World Health Organization Regional Office for South-East Asia

Malaria Situation in SEAR Countries

Myanmar

 

Bangladesh

Bhutan

DPR Korea

India

Indonesia

Maldives

Myanmar

Nepal

Sri lanka

Thailand

Timor-Leste

Malaria is the most important public health problem in Myanmar and is the first priority in health planning.  During pre eradication era, the estimated number of cases were around 0.5 million and estimated malaria mortality were around 11000. In 1974, the reported number of cases was below 9500.  The situation deteriorated thereafter severely.  An analysis of the epidemiological information for mid 70’s shows that the , despite the antimalaria control programme, then parasite reservoir in the country had been increased.  The area under operations other than those covered by drug availability alone, covered population of 71%.  The ABER  declined during 1974 to 1979 and API though fluctuating but had definite upward trend.  SPR too increased from 1.7% in 1967 to 7.7% in 1980.  Up to 1980’s, the ABER remained above 3% after ward it declined and reached to below 1% in 1997.  The reported number of cases increased from 7058 in 1971 to 30,870 in 1980.  It further increased to 135,194 in 1989 and thereafter it start declining and remained static around 100.000 cases per annum from 1995 to 1997.  In 1998, situation start deteriorating with120000 reported cases and became worse in 2003 by registering 177,496 cases. The situation improved a little bit in 2004 when reported cases reduced to 152070 showed a decline of 14.3%.  Due  to financial support received from 3D funds the case finding activities has increased tremendously in 2008 and total number of confirmed cases increased up to 411,494. It is worth noticing to watch the increase in SPR% since 1985 onwards.

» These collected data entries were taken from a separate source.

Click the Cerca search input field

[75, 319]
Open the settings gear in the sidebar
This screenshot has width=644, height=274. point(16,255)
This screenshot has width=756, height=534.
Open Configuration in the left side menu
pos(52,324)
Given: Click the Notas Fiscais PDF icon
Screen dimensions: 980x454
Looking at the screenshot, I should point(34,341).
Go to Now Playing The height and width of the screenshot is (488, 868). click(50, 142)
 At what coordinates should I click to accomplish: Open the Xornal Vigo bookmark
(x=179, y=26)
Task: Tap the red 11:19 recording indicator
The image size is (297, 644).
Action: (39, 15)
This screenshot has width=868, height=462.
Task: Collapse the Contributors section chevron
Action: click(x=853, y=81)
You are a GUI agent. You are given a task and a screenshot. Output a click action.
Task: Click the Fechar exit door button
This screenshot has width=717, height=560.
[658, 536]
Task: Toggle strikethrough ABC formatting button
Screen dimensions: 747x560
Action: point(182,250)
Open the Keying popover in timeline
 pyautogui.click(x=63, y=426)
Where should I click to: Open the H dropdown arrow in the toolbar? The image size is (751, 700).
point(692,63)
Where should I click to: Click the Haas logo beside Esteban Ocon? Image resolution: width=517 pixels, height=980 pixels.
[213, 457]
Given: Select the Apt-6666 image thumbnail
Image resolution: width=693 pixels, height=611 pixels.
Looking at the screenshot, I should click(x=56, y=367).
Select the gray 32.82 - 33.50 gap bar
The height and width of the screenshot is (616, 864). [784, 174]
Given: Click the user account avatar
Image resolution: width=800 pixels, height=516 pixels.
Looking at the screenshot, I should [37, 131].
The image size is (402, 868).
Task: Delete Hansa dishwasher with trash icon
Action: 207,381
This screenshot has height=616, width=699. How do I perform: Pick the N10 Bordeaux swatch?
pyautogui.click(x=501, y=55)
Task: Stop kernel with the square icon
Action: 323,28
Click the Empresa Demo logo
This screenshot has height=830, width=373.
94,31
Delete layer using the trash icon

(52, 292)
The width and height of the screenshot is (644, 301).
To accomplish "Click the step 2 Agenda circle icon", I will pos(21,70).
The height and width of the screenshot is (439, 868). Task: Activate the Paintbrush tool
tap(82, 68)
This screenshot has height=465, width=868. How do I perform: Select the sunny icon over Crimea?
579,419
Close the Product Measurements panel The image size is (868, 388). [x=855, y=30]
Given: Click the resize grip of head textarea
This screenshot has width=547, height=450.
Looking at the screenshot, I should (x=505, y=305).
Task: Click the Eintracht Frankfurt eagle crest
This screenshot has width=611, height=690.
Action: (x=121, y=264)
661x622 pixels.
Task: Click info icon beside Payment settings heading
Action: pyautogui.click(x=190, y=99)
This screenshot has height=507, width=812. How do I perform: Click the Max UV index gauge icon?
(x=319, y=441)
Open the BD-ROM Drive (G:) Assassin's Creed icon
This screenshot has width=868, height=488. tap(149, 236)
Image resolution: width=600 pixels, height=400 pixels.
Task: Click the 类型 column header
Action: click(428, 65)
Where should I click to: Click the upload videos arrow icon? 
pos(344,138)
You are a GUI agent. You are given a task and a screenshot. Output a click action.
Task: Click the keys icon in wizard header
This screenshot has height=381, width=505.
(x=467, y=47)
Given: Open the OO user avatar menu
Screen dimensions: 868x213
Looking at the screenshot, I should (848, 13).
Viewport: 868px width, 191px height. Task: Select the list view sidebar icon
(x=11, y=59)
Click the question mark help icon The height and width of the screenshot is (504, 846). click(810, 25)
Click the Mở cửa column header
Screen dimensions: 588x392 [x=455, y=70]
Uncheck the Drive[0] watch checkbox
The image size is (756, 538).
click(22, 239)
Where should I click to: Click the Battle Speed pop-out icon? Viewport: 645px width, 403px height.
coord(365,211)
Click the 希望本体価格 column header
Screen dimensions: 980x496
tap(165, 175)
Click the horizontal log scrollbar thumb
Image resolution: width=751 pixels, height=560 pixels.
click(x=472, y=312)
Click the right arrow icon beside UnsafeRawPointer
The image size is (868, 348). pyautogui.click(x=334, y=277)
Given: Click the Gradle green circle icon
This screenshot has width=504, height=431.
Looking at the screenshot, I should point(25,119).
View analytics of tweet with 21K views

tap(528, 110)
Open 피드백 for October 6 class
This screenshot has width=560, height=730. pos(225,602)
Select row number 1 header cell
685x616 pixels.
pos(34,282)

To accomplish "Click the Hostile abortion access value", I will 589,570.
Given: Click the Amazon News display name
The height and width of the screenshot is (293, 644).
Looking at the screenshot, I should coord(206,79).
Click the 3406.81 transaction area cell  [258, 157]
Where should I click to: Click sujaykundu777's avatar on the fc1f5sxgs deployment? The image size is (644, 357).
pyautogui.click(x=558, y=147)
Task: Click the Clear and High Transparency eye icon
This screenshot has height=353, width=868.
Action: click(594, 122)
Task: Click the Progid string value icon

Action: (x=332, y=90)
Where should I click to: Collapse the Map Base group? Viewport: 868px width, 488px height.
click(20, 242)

It increased from 5% in 1985 to 11.6% in 1990 to 20.6% in 1995 and touched it’s peak at 37.0% in 2002. Further, it reduced to 35.2% in 2004 but again slightly increased to 35.7% in 2005 and finally reached to 43.4% in 2008.   The Pf% increased from 60% in 1965 to 82.3% in 1980 to 85.6% in 1985 and touched its peak at 89% in 1988 and stabilised around 82% till 2000 after that it keep on decreasing and reached up to 73.8% in 2002.  The decrease in Pf% was short lived and it touches 78.1% again in 2004 and finally, it reaches upto 87% in 2008.  The reported malaria mortality is always highest from Myanmar. From 1718 malaria deaths in 1981 it increased 2,856 in 1985 to 5231 in 1991 then it declined to 3,526 in 1995 and 2,476 in 2003 and upto 1088 deaths in 2008. 

Myanmar has reported an increase in the number of cases confirmed by microscopy from 120,029 in 2000 to 224,205 in 2008.  This is associated with a 20% increase in the number of patients receiving slide examination and an increase in the slide positivity rate from 31% to 45%. (the SPR (including RDT )was between 35-42%).  The introduction of RDTs added a further 187,289 confirmed cases in 2008.   The percentage of cases due to P. falciparum has shown a increase from 80% in 2000 to 87% in 2008 (as almost all RDT used to detect Pf cases only).  The number of malaria admissions has declined since 2000 from 85,409 to 47,553 in 2008 as has the number of deaths from 2756 to 1088.  Malaria represented 6% of all admissions in 2008 compared to 16% in 2000 and 11% of recorded deaths in  2008 compared to 19% in 2000.  While these latter observations may suggest some improvements in the malaria situation, the reasons behind these trends, such as improved diagnostic practices or the effect of increased use of ACTs, are not clear.   1.5 million ITNs were delivered between 2006 and 2008 enough to cover 12% of the population classified as living at high risk of malaria.  An additional 11,000 people benefited from IRS.  Overall the evidence suggests that there has been little change in the malaria situation since 2000.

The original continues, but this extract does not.